### Data to examine
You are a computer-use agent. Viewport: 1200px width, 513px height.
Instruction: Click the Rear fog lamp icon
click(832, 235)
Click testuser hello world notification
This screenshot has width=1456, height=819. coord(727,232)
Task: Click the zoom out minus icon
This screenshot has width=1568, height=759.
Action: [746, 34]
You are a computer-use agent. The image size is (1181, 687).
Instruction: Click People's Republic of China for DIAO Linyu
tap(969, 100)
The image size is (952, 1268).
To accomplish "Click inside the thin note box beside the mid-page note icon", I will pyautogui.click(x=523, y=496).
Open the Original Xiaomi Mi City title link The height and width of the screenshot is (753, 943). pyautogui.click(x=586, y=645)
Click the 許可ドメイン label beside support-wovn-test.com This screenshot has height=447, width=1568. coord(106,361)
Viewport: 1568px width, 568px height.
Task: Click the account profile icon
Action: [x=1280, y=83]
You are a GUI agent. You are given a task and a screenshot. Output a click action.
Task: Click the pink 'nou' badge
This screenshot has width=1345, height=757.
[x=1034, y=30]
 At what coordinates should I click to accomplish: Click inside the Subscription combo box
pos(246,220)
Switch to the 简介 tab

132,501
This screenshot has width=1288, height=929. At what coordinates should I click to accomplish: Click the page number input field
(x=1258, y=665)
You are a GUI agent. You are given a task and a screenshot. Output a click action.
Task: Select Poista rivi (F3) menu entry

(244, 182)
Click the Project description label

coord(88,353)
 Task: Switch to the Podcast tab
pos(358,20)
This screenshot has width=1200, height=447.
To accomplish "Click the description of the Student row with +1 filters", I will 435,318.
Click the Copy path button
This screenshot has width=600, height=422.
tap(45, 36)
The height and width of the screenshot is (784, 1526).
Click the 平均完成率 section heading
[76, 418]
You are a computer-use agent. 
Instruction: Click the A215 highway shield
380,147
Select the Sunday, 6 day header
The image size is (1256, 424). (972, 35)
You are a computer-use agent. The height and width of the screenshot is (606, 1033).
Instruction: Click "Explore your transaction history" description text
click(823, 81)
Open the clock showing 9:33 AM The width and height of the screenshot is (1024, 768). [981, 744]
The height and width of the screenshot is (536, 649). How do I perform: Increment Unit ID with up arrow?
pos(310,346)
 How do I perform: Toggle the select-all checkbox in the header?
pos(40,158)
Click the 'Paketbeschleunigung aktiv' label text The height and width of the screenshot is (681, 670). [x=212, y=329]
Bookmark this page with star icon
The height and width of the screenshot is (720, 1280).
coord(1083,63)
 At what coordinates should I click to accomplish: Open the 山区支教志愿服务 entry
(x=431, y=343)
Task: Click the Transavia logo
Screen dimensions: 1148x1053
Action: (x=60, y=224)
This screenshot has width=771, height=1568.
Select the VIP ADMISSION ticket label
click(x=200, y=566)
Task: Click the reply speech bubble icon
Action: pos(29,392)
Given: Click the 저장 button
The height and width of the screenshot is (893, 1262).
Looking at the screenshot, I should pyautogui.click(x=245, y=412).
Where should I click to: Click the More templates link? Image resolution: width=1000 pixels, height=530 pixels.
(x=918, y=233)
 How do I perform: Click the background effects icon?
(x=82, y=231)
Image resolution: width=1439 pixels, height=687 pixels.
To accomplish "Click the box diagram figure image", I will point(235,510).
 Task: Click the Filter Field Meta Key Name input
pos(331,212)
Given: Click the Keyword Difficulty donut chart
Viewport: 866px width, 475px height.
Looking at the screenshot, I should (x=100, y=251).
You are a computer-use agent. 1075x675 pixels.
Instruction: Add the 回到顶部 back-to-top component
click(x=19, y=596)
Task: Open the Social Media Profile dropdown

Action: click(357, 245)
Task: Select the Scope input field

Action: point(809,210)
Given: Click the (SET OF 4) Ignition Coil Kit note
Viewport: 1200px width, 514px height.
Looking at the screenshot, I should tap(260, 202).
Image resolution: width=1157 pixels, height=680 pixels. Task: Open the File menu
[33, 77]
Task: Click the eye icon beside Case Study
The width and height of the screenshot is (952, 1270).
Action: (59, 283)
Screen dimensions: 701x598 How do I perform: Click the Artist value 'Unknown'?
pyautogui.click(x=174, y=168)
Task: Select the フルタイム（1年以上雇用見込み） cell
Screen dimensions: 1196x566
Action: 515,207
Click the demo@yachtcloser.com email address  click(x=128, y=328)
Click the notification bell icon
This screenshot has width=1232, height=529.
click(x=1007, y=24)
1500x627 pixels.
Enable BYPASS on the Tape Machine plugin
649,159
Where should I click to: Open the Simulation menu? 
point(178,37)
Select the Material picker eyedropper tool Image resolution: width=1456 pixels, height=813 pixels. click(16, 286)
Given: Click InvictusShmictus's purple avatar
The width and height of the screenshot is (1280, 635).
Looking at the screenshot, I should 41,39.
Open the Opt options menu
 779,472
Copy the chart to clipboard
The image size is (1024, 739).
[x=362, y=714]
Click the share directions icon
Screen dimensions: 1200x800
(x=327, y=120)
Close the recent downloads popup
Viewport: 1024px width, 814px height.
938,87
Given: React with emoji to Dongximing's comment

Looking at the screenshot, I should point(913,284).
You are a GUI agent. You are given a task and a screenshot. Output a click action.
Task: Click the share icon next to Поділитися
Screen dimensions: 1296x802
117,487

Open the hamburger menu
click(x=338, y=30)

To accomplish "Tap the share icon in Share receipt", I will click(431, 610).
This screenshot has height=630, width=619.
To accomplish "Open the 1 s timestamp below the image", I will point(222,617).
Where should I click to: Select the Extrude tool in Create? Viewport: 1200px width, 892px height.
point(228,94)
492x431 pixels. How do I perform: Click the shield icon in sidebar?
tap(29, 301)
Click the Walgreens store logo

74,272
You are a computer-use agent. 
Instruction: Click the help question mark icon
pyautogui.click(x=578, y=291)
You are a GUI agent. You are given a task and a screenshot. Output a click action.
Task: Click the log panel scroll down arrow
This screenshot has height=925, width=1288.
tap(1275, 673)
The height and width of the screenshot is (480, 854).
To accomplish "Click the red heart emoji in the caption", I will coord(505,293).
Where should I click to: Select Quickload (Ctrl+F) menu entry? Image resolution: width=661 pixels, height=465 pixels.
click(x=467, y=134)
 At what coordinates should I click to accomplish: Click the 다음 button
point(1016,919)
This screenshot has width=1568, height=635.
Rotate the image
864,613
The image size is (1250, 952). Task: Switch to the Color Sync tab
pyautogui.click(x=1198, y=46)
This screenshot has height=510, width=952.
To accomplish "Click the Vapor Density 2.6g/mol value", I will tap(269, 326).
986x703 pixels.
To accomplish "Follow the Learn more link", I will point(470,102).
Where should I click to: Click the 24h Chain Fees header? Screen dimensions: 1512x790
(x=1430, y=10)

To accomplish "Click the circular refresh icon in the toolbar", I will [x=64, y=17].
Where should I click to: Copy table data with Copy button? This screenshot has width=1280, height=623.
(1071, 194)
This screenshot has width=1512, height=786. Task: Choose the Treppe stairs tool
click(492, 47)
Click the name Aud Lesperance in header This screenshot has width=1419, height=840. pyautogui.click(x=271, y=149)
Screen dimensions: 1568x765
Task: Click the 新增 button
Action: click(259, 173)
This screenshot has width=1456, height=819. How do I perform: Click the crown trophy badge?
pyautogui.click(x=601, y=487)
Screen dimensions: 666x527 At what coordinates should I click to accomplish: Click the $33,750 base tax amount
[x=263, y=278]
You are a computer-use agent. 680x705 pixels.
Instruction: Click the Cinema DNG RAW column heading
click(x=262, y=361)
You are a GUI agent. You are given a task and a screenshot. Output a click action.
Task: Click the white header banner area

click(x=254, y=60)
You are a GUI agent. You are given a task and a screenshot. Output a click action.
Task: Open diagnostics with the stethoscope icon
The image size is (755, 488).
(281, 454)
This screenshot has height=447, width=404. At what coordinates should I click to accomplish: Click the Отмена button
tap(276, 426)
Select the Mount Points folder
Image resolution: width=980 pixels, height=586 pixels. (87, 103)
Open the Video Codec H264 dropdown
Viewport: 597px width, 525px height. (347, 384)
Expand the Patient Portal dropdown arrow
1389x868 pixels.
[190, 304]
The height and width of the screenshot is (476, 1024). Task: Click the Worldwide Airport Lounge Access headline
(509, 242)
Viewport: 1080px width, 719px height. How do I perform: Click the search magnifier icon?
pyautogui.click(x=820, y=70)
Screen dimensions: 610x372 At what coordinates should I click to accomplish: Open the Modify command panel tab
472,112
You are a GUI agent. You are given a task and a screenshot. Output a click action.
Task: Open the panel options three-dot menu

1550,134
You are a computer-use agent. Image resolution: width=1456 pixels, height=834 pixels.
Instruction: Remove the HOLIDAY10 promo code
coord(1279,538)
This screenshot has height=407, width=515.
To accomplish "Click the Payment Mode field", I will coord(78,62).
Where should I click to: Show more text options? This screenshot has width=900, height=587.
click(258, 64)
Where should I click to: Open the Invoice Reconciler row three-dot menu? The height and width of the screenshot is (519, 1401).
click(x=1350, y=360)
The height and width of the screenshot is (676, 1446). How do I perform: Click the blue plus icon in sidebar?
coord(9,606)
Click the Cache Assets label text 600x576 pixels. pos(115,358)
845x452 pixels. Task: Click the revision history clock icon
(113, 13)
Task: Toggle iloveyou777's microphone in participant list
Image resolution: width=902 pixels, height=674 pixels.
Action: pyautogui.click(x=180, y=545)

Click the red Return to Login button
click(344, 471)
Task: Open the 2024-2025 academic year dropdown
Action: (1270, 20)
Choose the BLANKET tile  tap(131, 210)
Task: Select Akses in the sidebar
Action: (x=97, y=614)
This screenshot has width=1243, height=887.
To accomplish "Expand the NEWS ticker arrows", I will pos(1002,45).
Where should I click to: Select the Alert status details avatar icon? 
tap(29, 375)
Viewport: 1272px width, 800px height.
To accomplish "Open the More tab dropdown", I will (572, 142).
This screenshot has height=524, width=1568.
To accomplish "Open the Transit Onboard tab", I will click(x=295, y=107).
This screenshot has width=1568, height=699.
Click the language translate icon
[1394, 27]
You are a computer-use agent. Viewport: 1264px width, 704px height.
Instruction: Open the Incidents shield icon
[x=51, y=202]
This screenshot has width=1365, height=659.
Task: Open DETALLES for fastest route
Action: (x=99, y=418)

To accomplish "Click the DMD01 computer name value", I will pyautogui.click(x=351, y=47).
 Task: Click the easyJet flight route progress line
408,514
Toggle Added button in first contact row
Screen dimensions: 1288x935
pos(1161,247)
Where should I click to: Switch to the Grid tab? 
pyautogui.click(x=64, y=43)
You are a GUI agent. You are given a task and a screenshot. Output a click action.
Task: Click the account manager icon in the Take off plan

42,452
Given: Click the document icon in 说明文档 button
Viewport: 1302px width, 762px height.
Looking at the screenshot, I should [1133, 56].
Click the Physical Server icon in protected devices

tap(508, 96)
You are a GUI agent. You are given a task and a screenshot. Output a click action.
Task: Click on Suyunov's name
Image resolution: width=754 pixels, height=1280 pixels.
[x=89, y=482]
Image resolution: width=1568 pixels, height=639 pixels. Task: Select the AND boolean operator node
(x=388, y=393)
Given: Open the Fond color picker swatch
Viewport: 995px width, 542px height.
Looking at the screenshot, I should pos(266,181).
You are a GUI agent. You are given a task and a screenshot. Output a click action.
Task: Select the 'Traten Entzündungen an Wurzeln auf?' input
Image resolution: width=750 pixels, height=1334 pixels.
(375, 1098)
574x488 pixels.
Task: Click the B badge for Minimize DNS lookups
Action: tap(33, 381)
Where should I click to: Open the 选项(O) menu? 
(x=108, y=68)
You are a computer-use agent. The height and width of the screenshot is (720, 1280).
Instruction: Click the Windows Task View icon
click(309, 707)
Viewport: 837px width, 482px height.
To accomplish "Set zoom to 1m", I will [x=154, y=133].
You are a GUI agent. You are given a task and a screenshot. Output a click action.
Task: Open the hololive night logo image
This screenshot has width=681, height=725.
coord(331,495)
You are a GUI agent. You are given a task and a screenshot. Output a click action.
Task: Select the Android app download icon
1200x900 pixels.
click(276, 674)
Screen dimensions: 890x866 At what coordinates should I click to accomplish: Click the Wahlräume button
######
__Instructions for the task__. The lines you need are those with the word "computer"; list them from the entries.

__Exercise response__.
You are a computer-use agent. Viewport: 1200px width, 513px height.
You are a computer-use agent. The image size is (1181, 687).
You are a computer-use agent. 
You are a computer-use agent. The height and width of the screenshot is (606, 1033).
You are a computer-use agent. 1075x675 pixels.
You are a computer-use agent. 
You are a computer-use agent. 680x705 pixels.
You are a computer-use agent. Image resolution: width=1456 pixels, height=834 pixels.
You are a computer-use agent. Viewport: 1264px width, 704px height.
To accomplish "Click the DMD01 computer name value", I will pyautogui.click(x=351, y=47).
You are a computer-use agent. The height and width of the screenshot is (720, 1280).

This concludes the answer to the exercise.